Well, in case you were wondering, we now know why Danielle Pletka, distinguished senior fellow at the American Enterprise Institute, hasn’t been found in an alley with a bullet in her head: she isn’t important enough to kill! Because murder works!
Okay, Danielle isn’t quite that brazen. In her recent, unfortunately (or not) paywalled article for Foreign Policy, Why Does Israel Keep Assassinating Iranian Officials? Because It Works., makes the case for murder as an essential part of Israel’s foreign policy toolkit, which is not to say, of course, that the U.S. should practice it. Hey, Israel and the United States, two different countries! So, totally different! Totally different! Danielle isn’t saying that she ever murdered anyone! Why would you even think that? Even though she is Andrew H. Siegal Professor in American Middle Eastern Foreign Policy at Georgetown University's Center for Jewish Civilization (and Murder).

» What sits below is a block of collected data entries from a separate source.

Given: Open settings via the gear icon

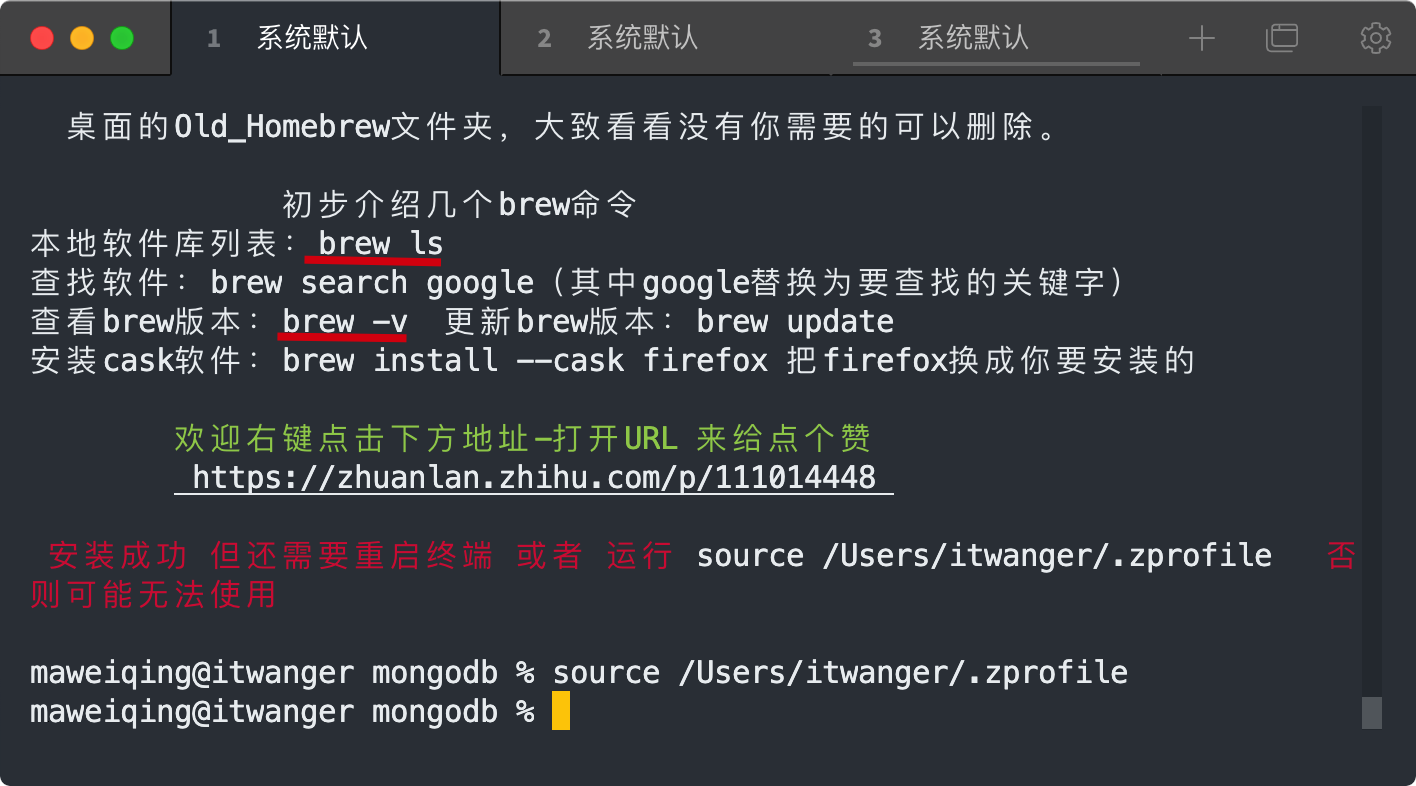Looking at the screenshot, I should (x=1376, y=39).
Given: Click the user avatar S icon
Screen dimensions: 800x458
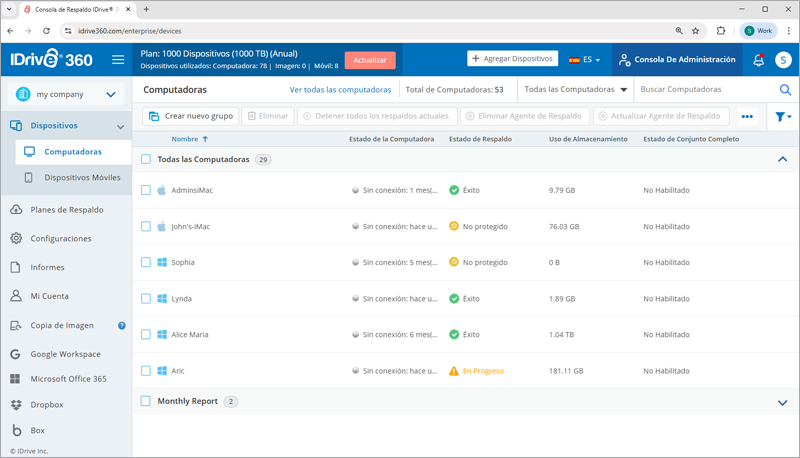Looking at the screenshot, I should tap(783, 60).
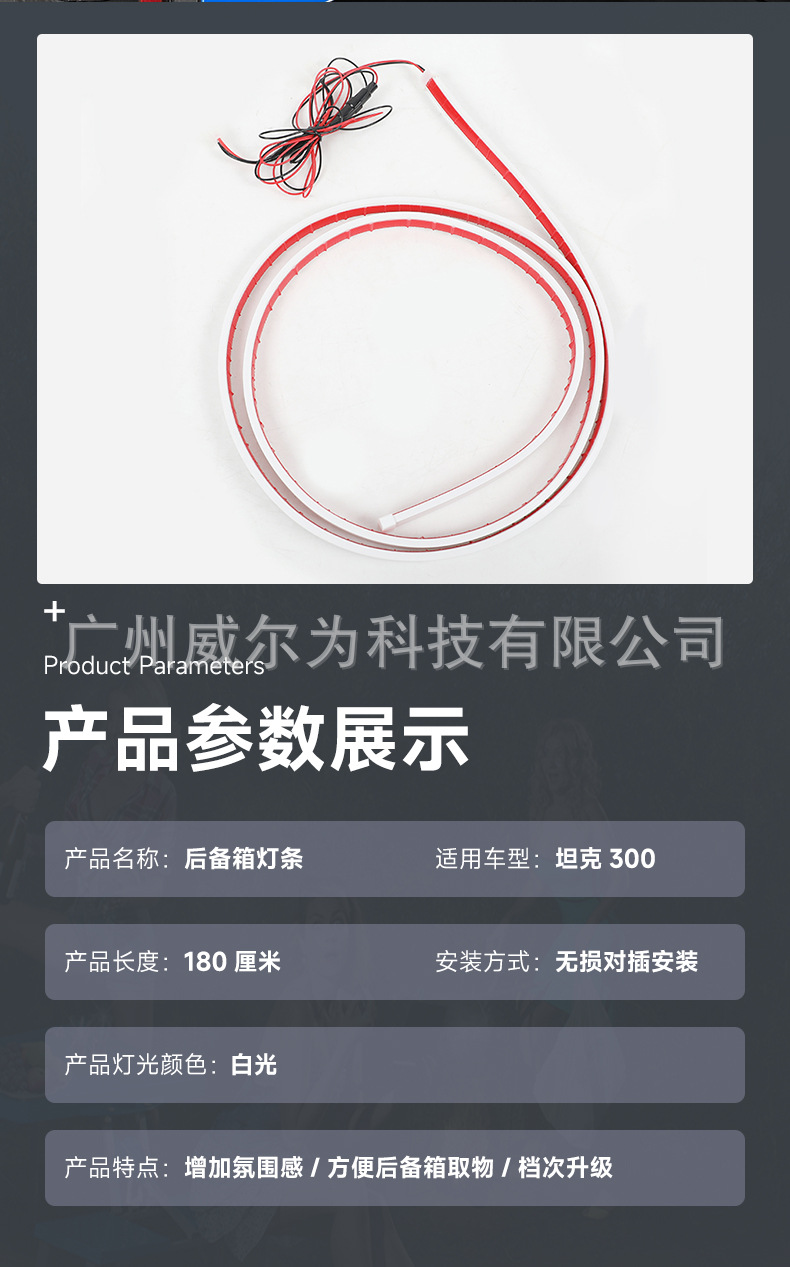Click the LED light strip product photo
The width and height of the screenshot is (790, 1267).
point(395,309)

The indispensable Daniel Larison, at his substack blog Eumonia, strikes a skeptical pose regarding Danielle’s enthusiasm for wet work:
As with anything a government does, when someone says that something “works” our first question should always be, “works to do what?” Do sanctions work? If the goal is to impoverish and starve people, then they work very well in their cruel, sadistic way. If it is to achieve constructive changes in policy or changes in regime, they usually never work. The same goes for assassinations, as our government’s practice of targeted killing with drones should have already taught us long ago. Killing someone at the top can temporarily disrupt a terrorist organization, but in practice it tends to make that organization more dangerous and radical. Leaders can be replaced, and others will step up to fill the role that the dead men had. Short-term “successes” often lead to long-term failure. The entire “war on terror” is a huge, bloody cautionary tale that you cannot kill your way out of these problems.
I’m afraid I’m just a little bit more skeptical of Danielle’s intentions than Daniel. You see, I think Danielle and her bloody minded (bloody minded and bloody fingered) crew aren’t trying to “kill [their] way out of these problems”. Rather, they’re trying to kill their way into these problems, permanently—seeking to maintain the threat of war between “them” and “us” at a nice, comfortable temperature of 211° F forever.
1984, George Orwell’s classic dystopia, never goes out of style (unfortunately), but while Orwell’s classic dissection of the totalitarian mind, symbolized by the mythical figure of “Big Brother”, has never been forgotten, few remember the ultimate justification for Big Brother, the fictitious war between three superstates, Oceania, Eurasia and Eastasia—which, of course, in no way correspond to the U.S., Russia, and China. Of course not.
Well, they don’t. No one believes that Israel and the U.S. constantly harass Iran and murder its civilians because they want the Iranians to hate and fear us and constantly resist our attempts to expand our influence in the Middle East at their expense just so that people like Danielle Pletka can have important jobs and go to important conferences and eat fine lunches, do they? A few centuries ago Alexander Pope mused that “wretches hang so that jurymen may dine”. Nowadays, Iranian wretches get blown to bits so that Danielle Pletka can lunch on poached salmon and roasted vegetables.
Afterwords
Paul Nitze, the true godfather of the Neocons (International Edition), devoted his life to preventing any relaxation of international tensions between the U.S. and the Soviet Union, rallying the troops against the dread outbreak of detente under Richard Nixon with unfortunately almost complete success, establishing as a fundamental tenet of Republican foreign policy that no agreement signed by the Soviet Union should be honored by the U.S., because the Soviets would never sign an agreement that did not advantage them and disadvantage the U.S., something that was manifestly untrue, but never mind. It is “interesting” that Nitze, after fighting the good fight against peace for decades, suddenly, in 1982, at age 75, on the verge of retirement, took a “walk in the woods” with Soviet Ambassador Yuliy Kvitinsky, outlining proposals for, well, détente on steroids, that later bore fruit in the form of the Intermediate-Range Nuclear Forces Treaty, signed by President Reagan in 1987 causing a still-youthful (46) George F. Will to bellow “Reagan has accelerated the moral disarmament of the West—actual disarmament will follow”—the only time on record that George was ever wrong.
Well, Danielle is 55 (55 with a stunning perm). So, peace in 20 years, more or less? Sounds good!